Surgery is sometimes performed along with a procedure called embolization, which cuts off the blood supply that helps feed the tumor^[7]. Sometimes surgery is not an option, in which case your doctor will discuss other options with you^[3].

Surgical treatment usually alleviates symptoms^[4].

Radiation Therapy

Radiation therapy can be used to slow the tumor from growing and to help relieve symptoms^[3]. A form of radiation therapy called stereotactic radiosurgery or CyberKnife may be recommended^[7]. This is a robotic system that delivers precise pulses of high-dose radiation to the target tissue while limiting exposure to surrounding healthy tissues^[7]. Radiation cannot remove the tumor, but it can be very effective at stopping its growth^[7].

Combination Treatment

Many paragangliomas may be treated with a combination of active surveillance, surgery, and radiation therapy^[7].

Outlook and Follow-up

Paragangliomas usually grow very slowly, though this can vary from case to case^[1]. If detected early, paragangliomas can be successfully treated and managed in the vast majority of cases^[4].

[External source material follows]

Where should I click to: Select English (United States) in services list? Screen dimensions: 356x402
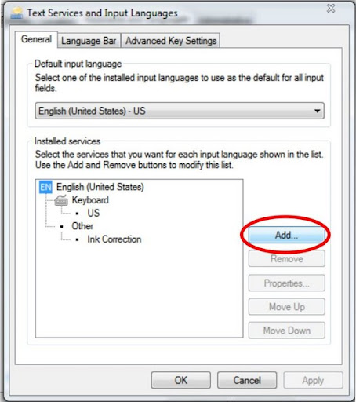[100, 187]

Long-term follow-up is recommended for all individuals with paraganglioma because there is no test that can completely determine whether a tumor is benign or malignant^[6]. Even after the tumor is removed, it can sometimes be impossible to tell the difference between a malignant and benign paraganglioma under the microscope^[8]. The only definite way to tell if it is malignant is if there is spread to nearby organs, spread to distant sites like the lungs or bones, or if the cancer comes back^[8].

The challenges of cancer extend far beyond treatment, and recovery involves emotional healing as well^[20]. Finding support networks and connecting with other people who have experienced paraganglioma can be helpful for healing^[20].